Required work: Once you find the line with "[instagram] (171, 1967)" in the data that follows, repeat it and every line after it exactly, through the line with "[button] (591, 193)".

───── Entries supplied

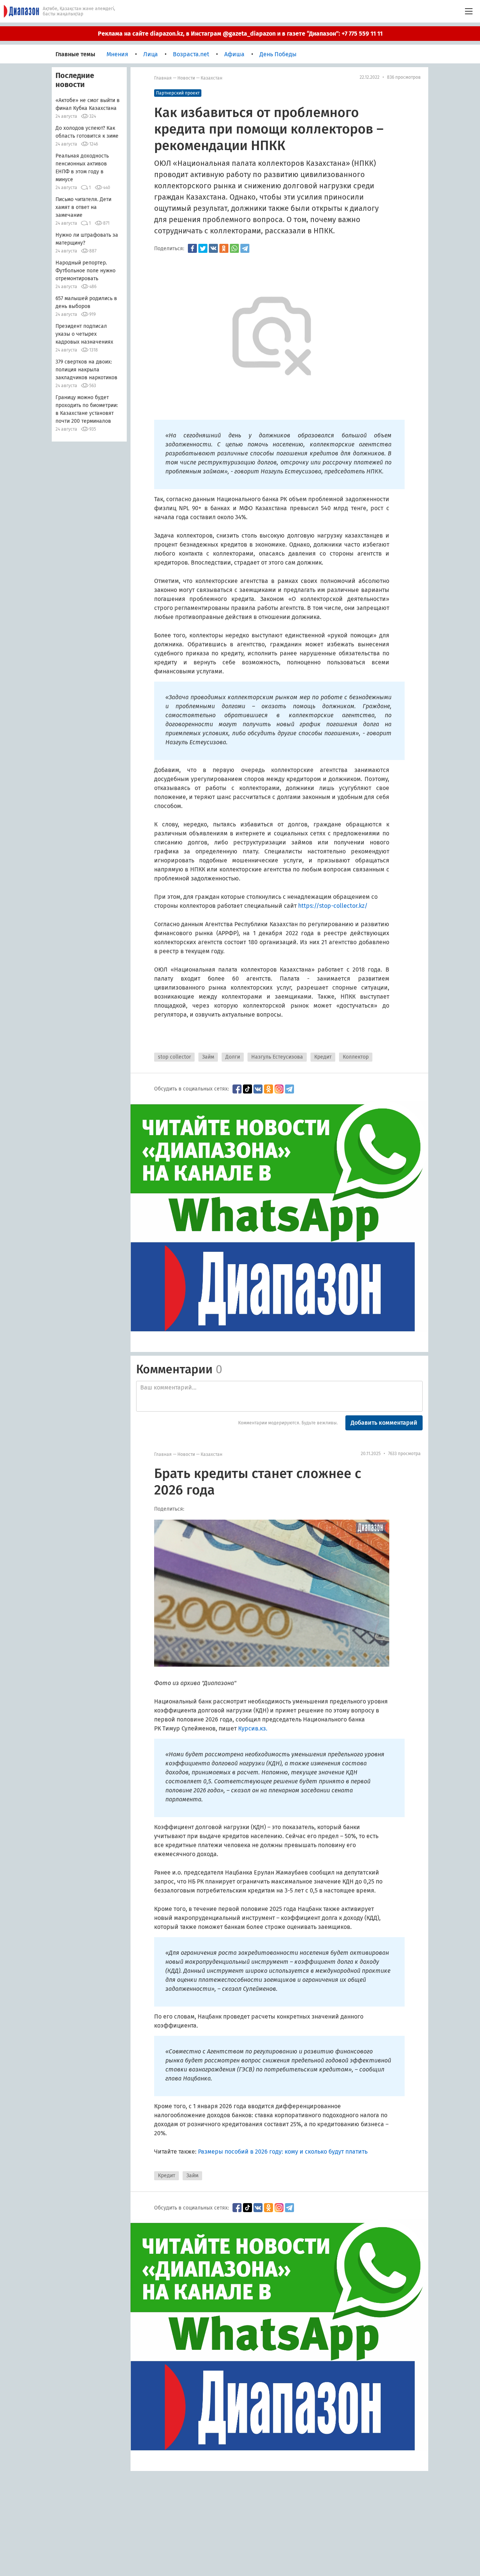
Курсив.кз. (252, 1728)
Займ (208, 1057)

──────────
───── Entries supplied

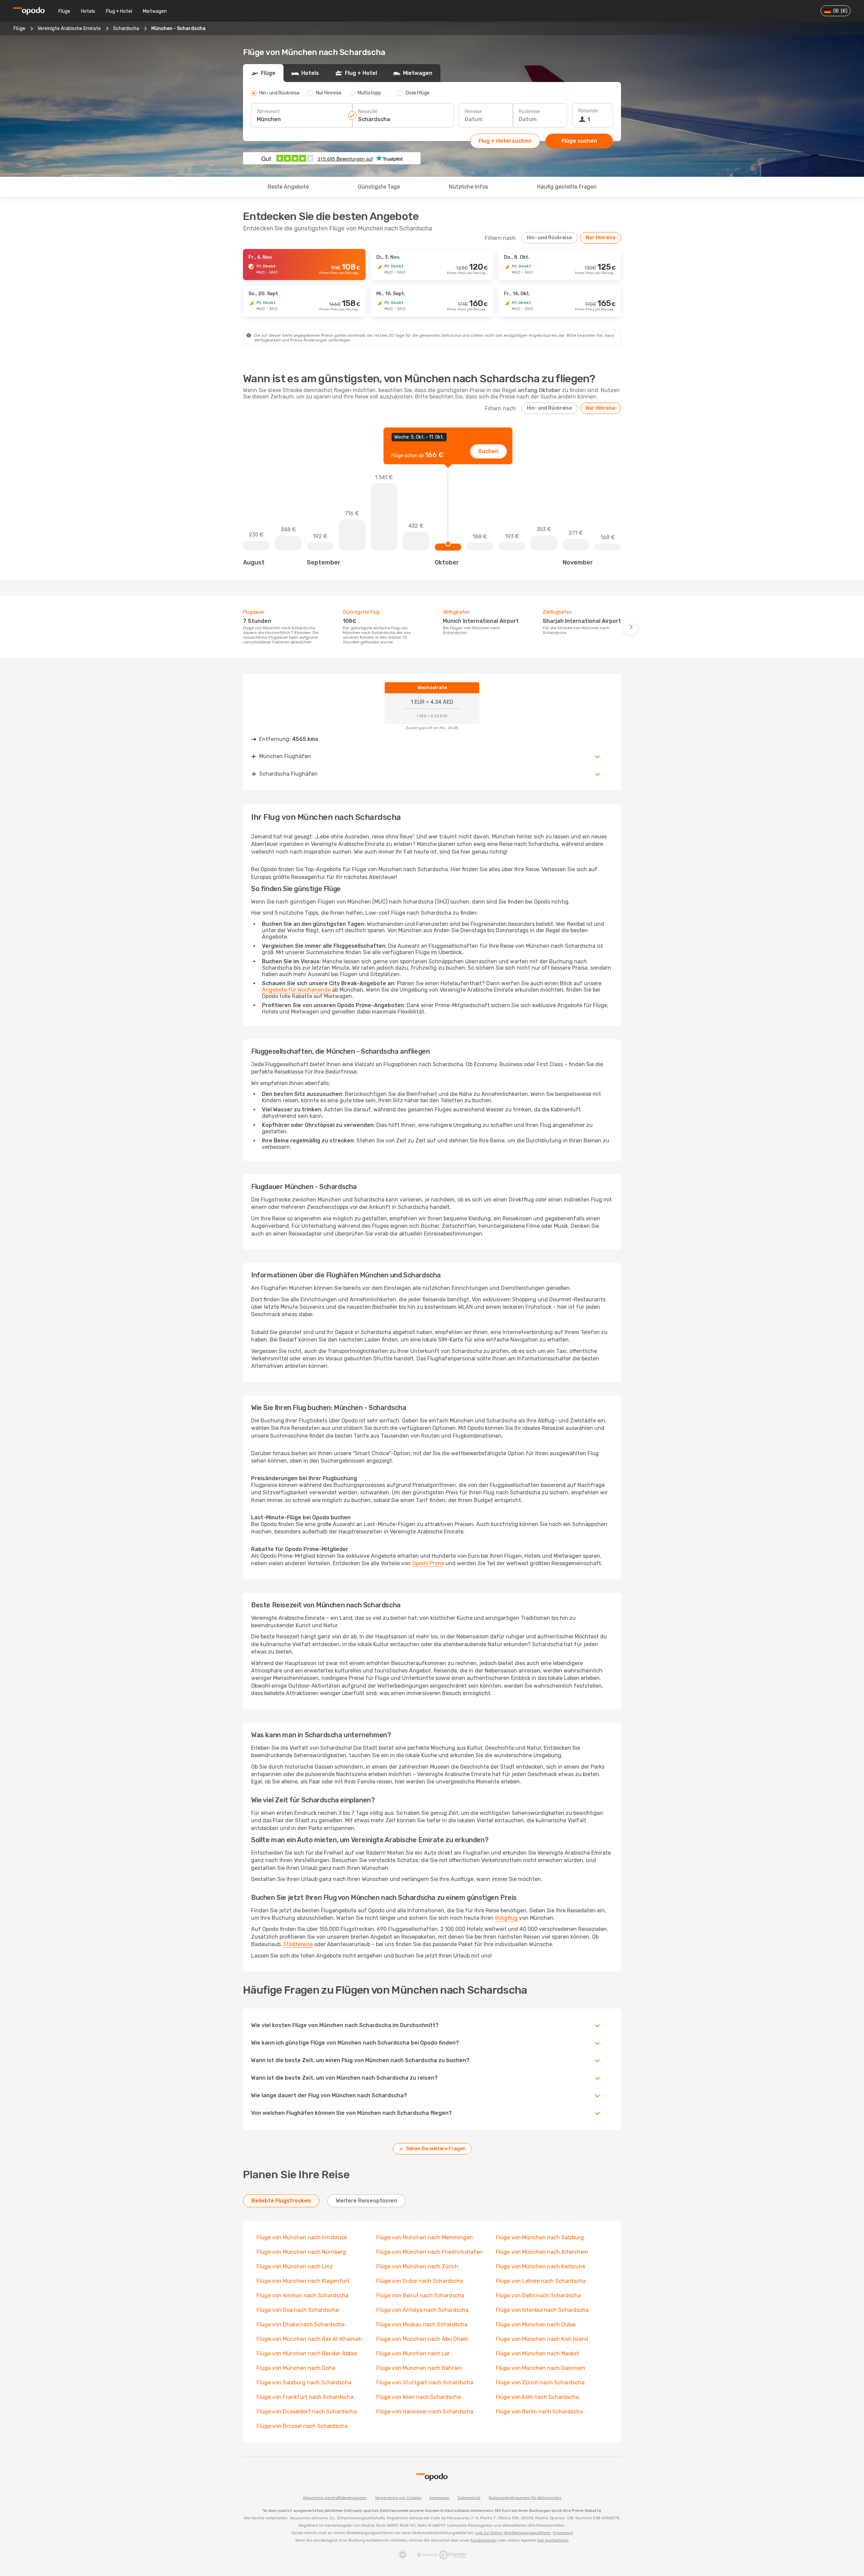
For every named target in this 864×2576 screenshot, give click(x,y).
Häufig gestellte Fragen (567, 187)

──────────
───── Entries supplied

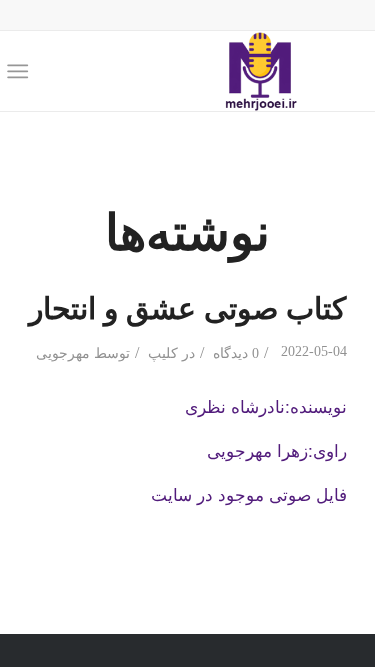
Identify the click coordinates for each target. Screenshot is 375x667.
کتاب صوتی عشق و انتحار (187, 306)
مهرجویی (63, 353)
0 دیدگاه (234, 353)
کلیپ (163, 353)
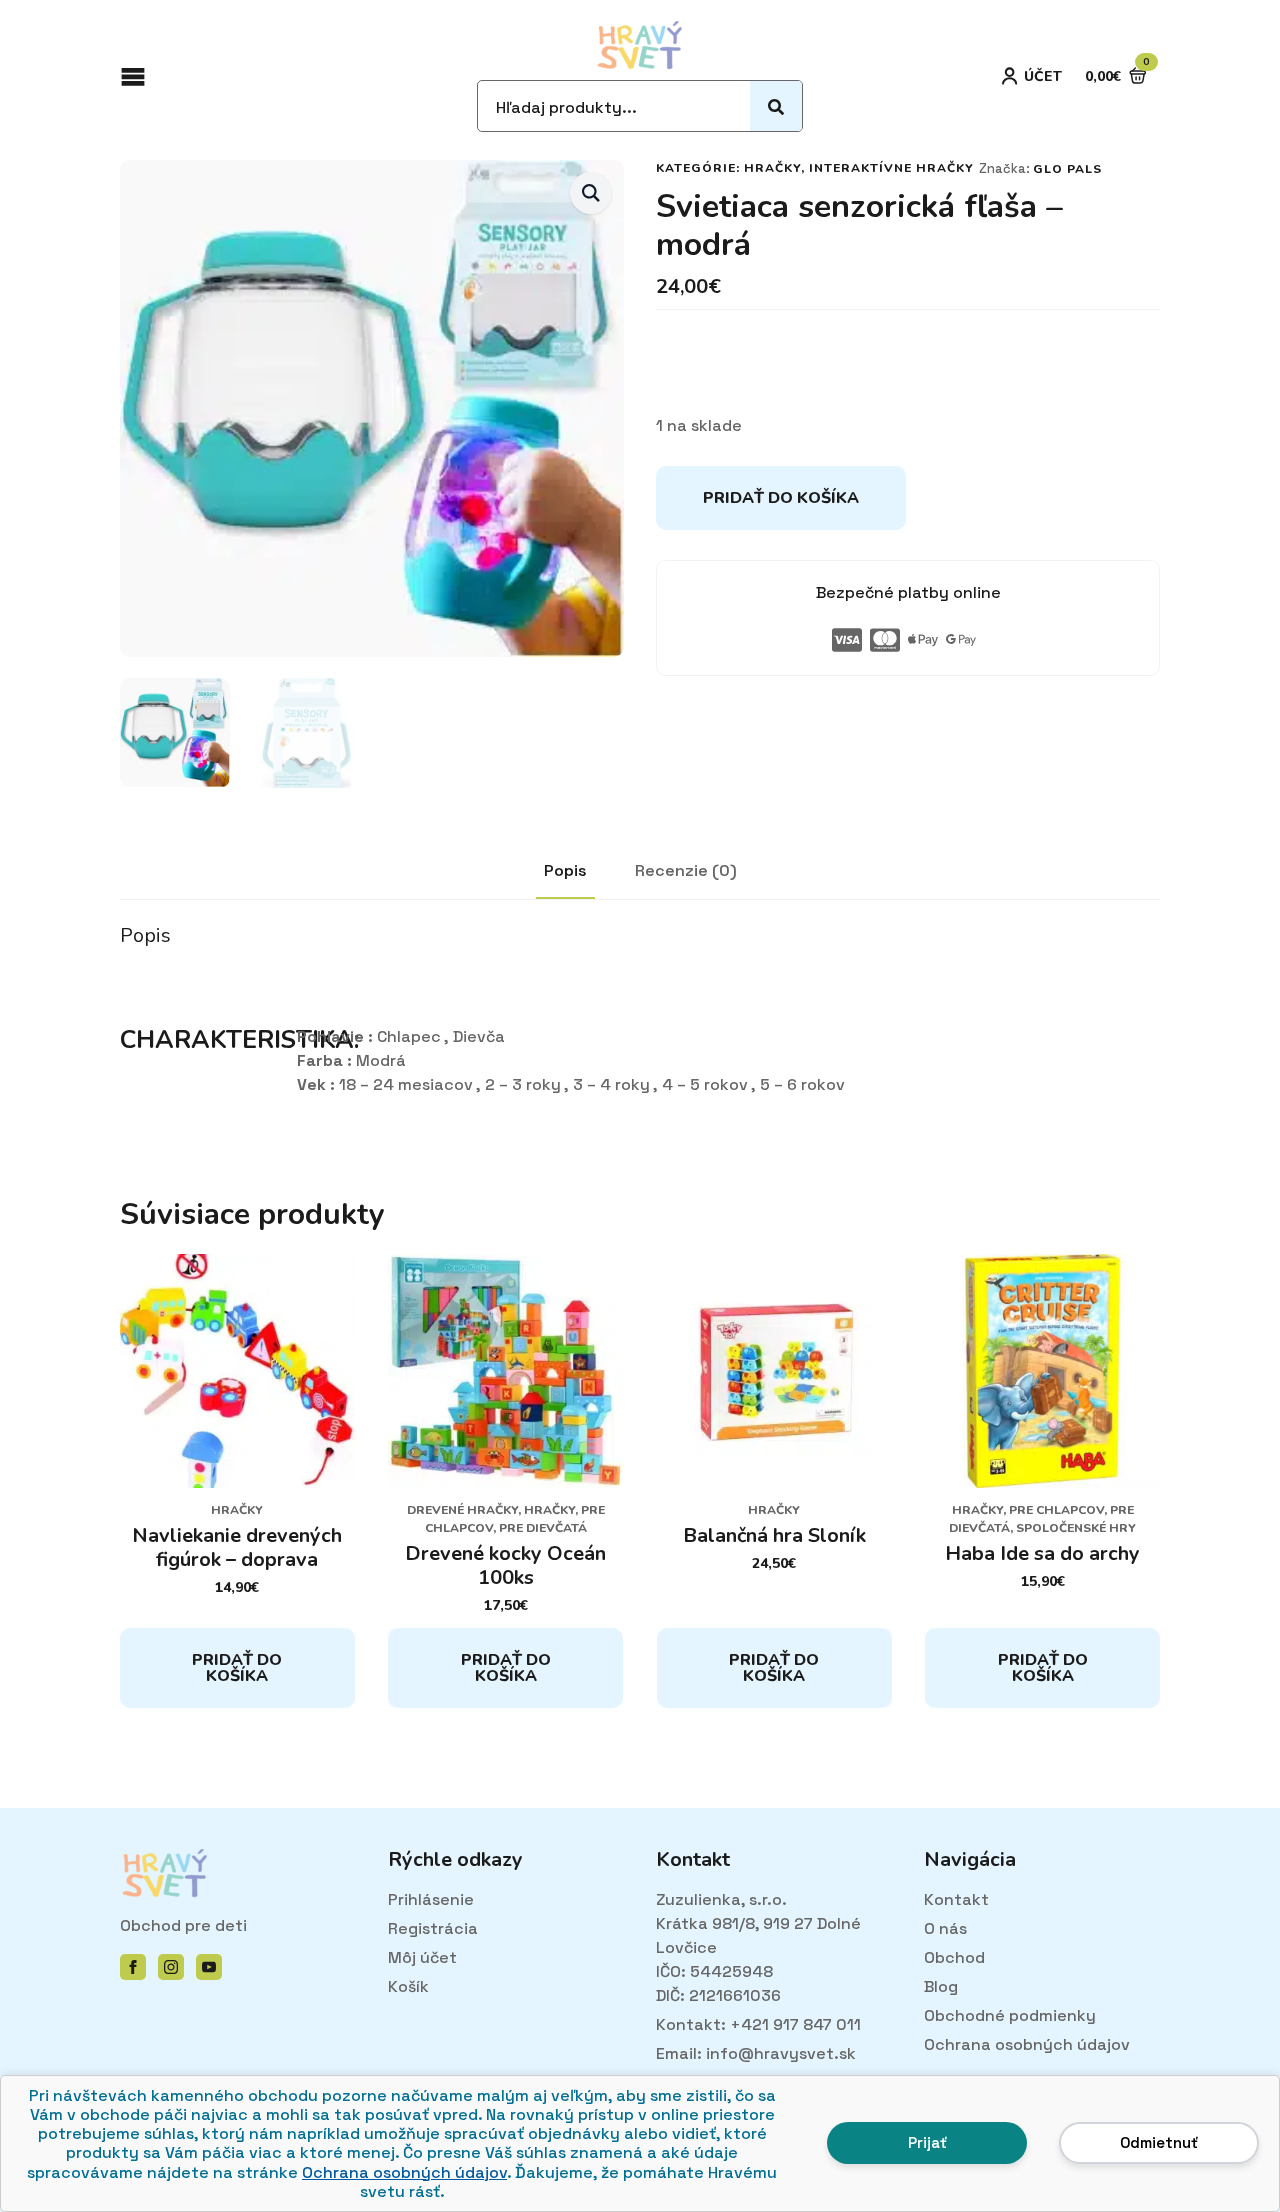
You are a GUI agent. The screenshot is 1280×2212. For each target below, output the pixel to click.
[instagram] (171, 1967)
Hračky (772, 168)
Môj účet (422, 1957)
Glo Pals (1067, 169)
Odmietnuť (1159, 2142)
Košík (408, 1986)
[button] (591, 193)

──────────

Answer box:
[instagram] (171, 1967)
Hračky (772, 168)
Môj účet (422, 1957)
Glo Pals (1067, 169)
Odmietnuť (1159, 2142)
Košík (408, 1986)
[button] (591, 193)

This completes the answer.